Introduction

Salvage operations in maritime trade are special legal transactions that cannot be considered as ordinary service relationships due to their high risk, high value, and public safety dimensions. Therefore, the compensation (salvage remuneration) that can be claimed in return for salvage operations has not been left to the free will of the parties or to fixed tariffs; it is regulated with detailed criteria in the Turkish Commercial Code (TCC).

In practice, the most common dispute focuses on whether an incident is an escort (towing) service or a salvage operation, and if it is accepted as a salvage operation, on what principles the amount of compensation to be claimed will be determined.
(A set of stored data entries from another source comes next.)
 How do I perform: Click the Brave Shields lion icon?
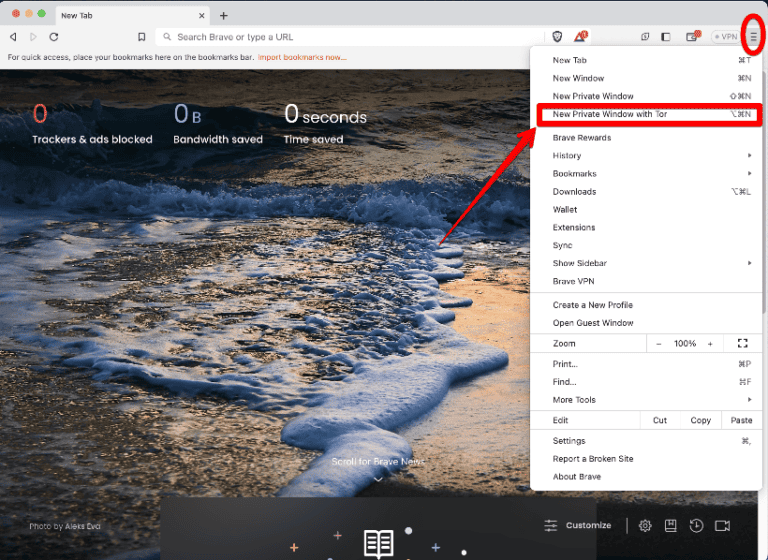557,37
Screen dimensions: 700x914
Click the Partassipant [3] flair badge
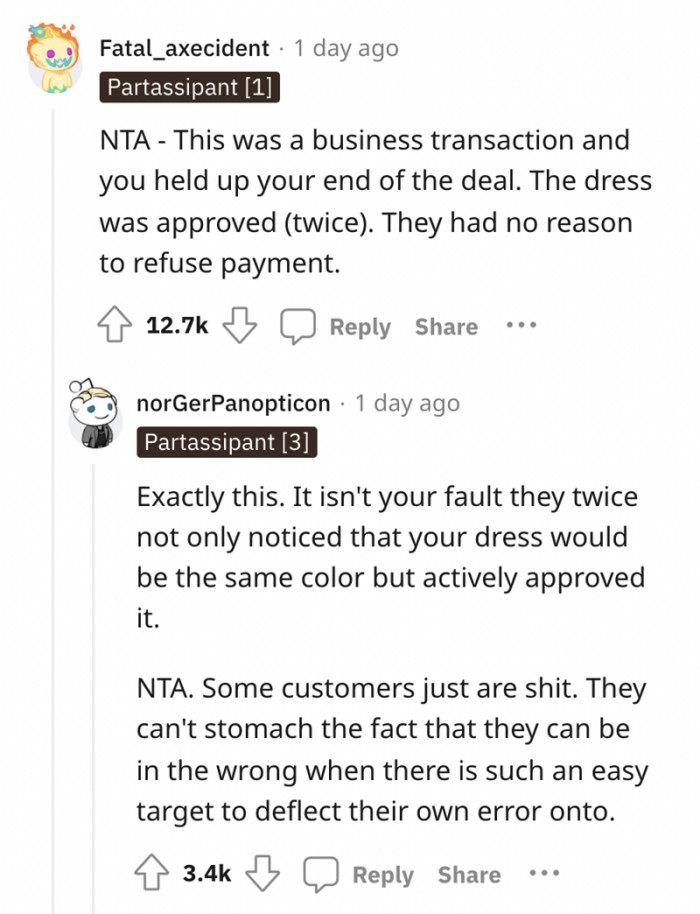[x=226, y=441]
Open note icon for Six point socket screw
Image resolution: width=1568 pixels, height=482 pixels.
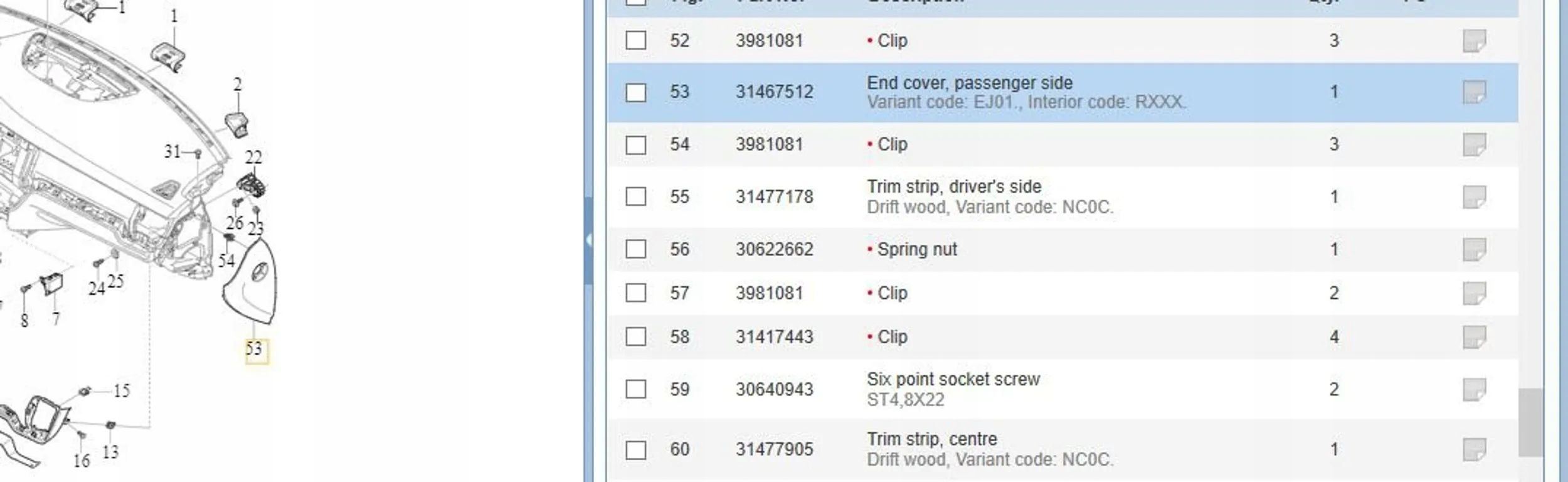pyautogui.click(x=1474, y=389)
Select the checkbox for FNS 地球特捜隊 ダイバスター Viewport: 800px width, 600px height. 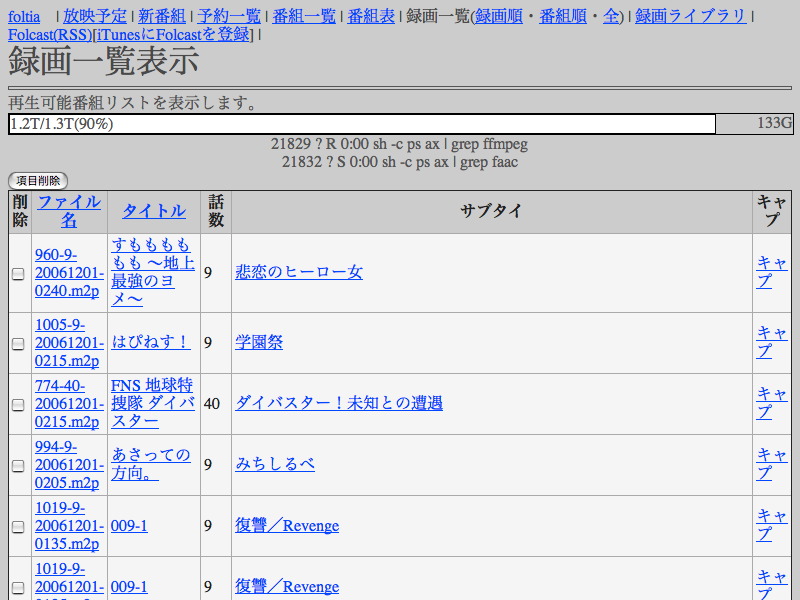(18, 405)
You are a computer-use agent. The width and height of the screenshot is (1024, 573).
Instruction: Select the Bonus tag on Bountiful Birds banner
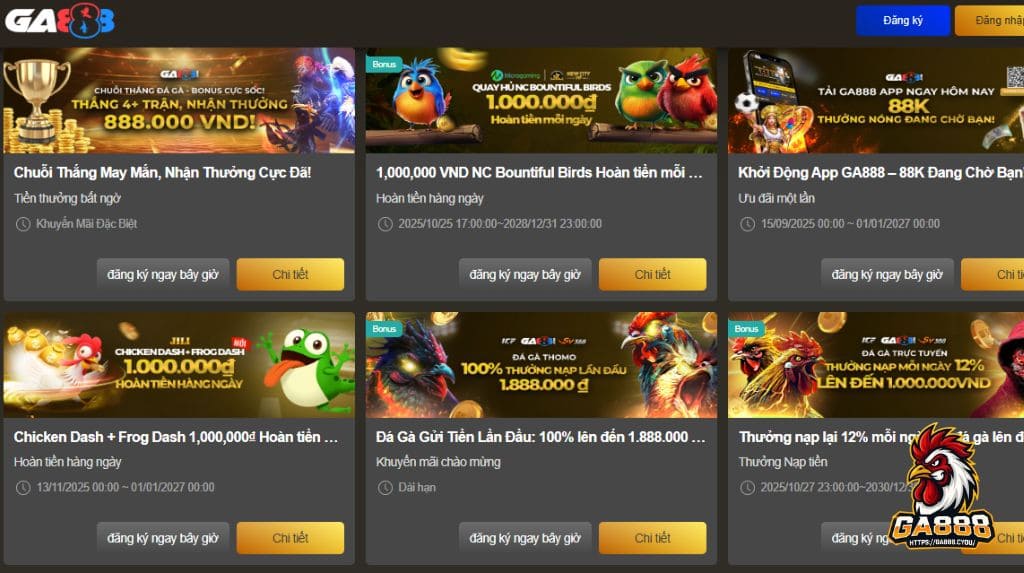pos(384,64)
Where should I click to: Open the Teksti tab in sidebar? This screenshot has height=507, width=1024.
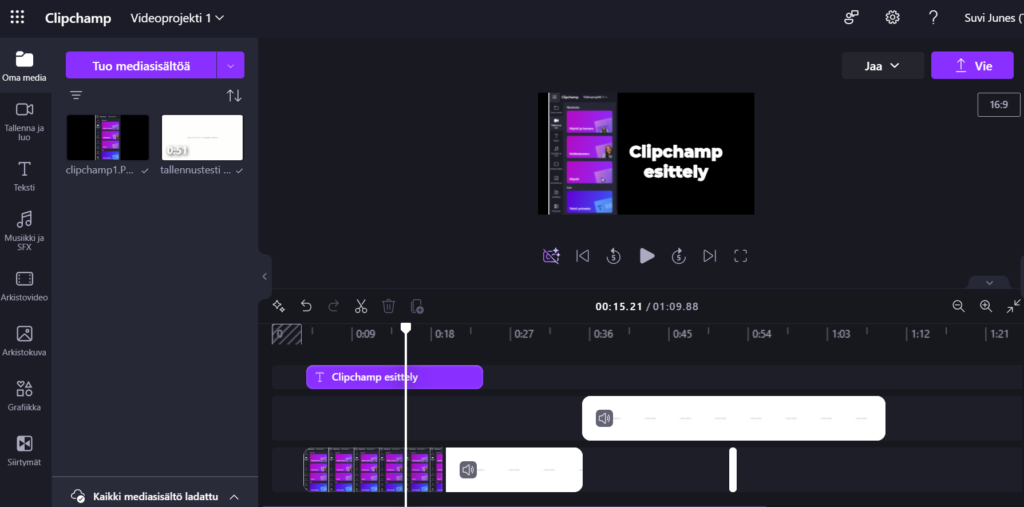coord(25,174)
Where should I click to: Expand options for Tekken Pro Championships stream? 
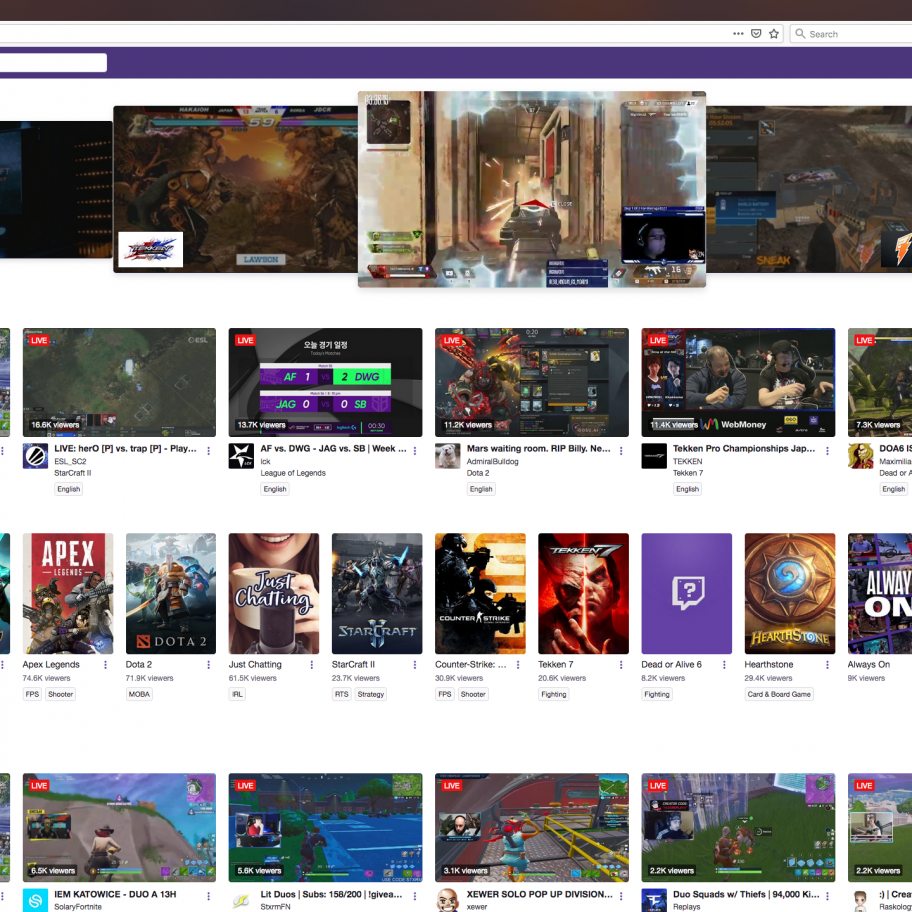[826, 450]
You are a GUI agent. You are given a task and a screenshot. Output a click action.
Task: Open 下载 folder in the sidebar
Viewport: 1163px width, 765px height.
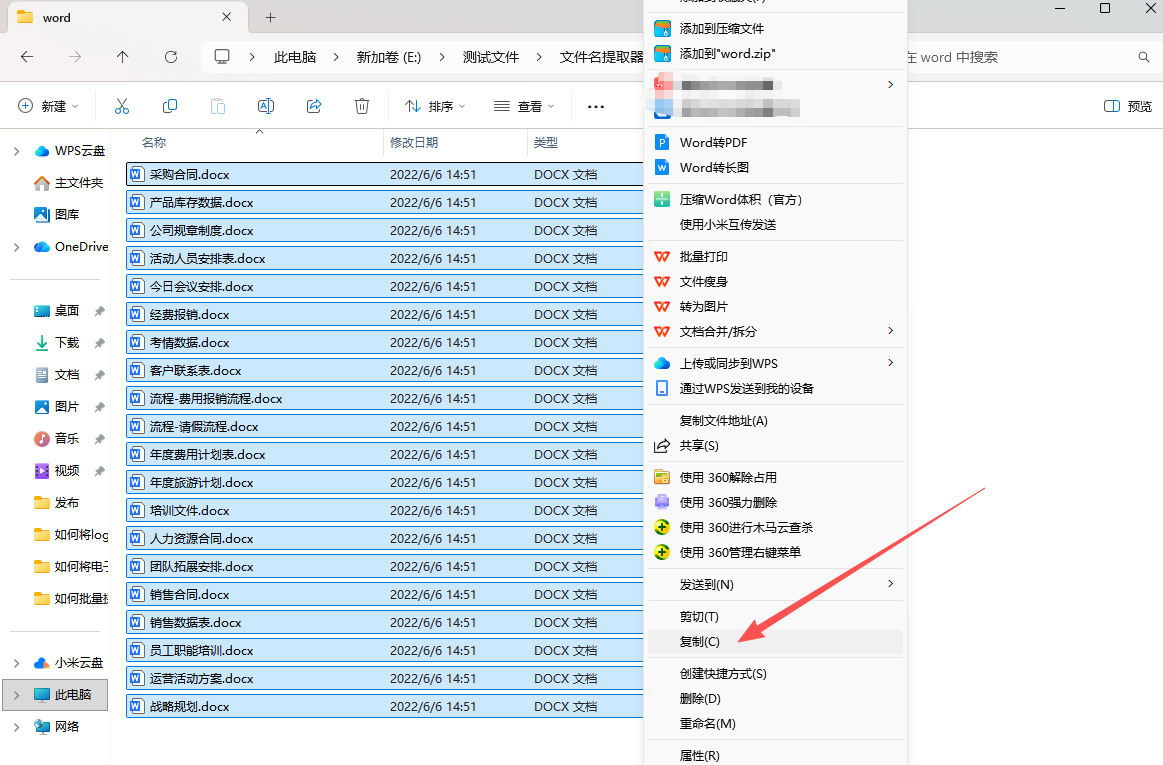tap(67, 342)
This article will set forth the legal criteria used in determining salvage compensation, and then these criteria will be applied and evaluated through a concrete court decision.

I. Legal Nature of Salvage Remuneration

Salvage remuneration is not compensation for damages in the classic sense. Likewise, it is not a claim that automatically arises based on the value of the salvaged assets. Salvage remuneration is a sui generis type of claim recognized in favor of the salvor in return for the salvage of a vessel, cargo, or other property in distress.

According to Article 1298 of the Turkish Commercial Code (TTK), any act performed for the salvage of a vessel or goods endangered in navigable waters is considered a salvage operation. However, the mere existence of a salvage operation is not sufficient; according to Article 1304 of the TTK, it is mandatory to achieve a beneficial result. In other words, if the salvage operation is unsuccessful, as a rule, a salvage fee cannot be claimed.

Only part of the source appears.